新日本キックボクシング協会「武田幸三引退興行」

by スポーツナビ

新日本キックボクシング協会「武田幸三引退興行」 が16日、東京・後楽園ホールで開催された。

 昨年10月、K-1 MAXでのアルバート・クラウス戦で一線を退いた武田だが、ホームであり長く支えてくれた新日本キックのファンに恩返しをするため、MAX日本王者・佐藤嘉洋とのエキシビジョンが実現。
 通常エキシビジョンというと力を加減したスパーリング程度のものがほとんどだが、2人は防具こそ着用したものの手加減なしのガチンコ勝負。“やるかやられるか”を信条とした、武田らしい最後の晴れ舞台となった。

 今月末に欧州のキックイベント「ショータイム」での試合を控える佐藤は、武田への敬意を表すように全力で攻撃を展開。
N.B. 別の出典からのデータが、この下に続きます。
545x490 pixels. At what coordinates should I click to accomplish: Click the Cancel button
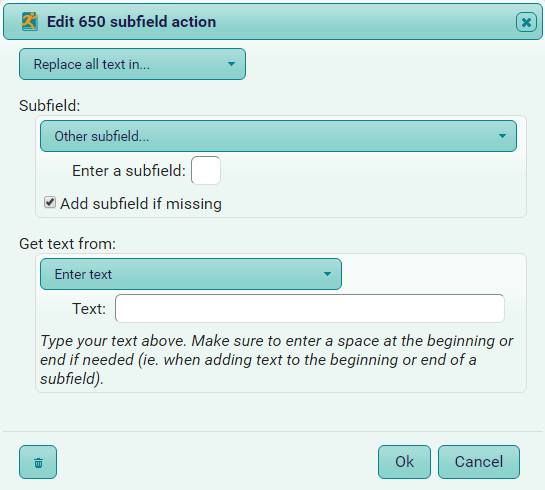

先制で打って出た武田の連打をガードでしのぐと右ロー、前蹴りと打ち込み、そして顔面ヒザを見舞って武田をグラつかせる。さらに佐藤は左ハイを当ててダウンを奪取。最後まで真っ向勝負で生きざまを見せんとする武田に場内から声援が飛ぶ。
 ノッシノッシと歩み寄る佐藤に、武田は左右のローを乱れ打ちして止めんとするが佐藤は止まらない。左ボディで武田の体を「く」の字にすると、続いてのボディストレートで武田をうずくまらせる。
 しかし不屈の闘志で立ち上がった武田は、最後のゴングが鳴るまで代名詞であるローを繰り出し3分間を終了。15年に及んだ現役生活を締めくくった。 K-1では実現しなかった佐藤との対戦は、エキシビションでありながら真剣勝負に【t.SAKUMA】


 終了後、武田の足下で座礼をし改めて敬意を表した佐藤は「武田幸三という選手は引退しようが、色気のある、魅力のある選手だと僕は死ぬまでそう思っています。引退試合の相手という大役に恥じないよう、これからも世界で戦い続けたいと思います」と武田に言葉を贈りつつ、自身の健闘を誓った。

 その後場内が引退セレモニーへ移ると、武田は恩師・長江国政会長からの花束贈呈に目頭を熱くする。
 そして「もし来世を選ぶことができるならまたキックボクシングの道へ進み、治政館の門を叩き、みなさんのために来世も頑張りたいと思います」と武田らしいラストメッセージ。最後は万雷の拍手と「武田」コール、そして長渕剛の「STAY DREAM」が流れる中、会場をグルリと一周して武田はリングから去っていった。

 また、この日は武田と同じ治政館から4選手が出場したが、日本ミドル級王者・宮本武勇志がドロー防衛、K-1甲子園初代王者・雄大が判定勝ちなど、治政館勢は通算3勝1分の戦績。リングを去る偉大な先輩を負けなしの形で送り出した。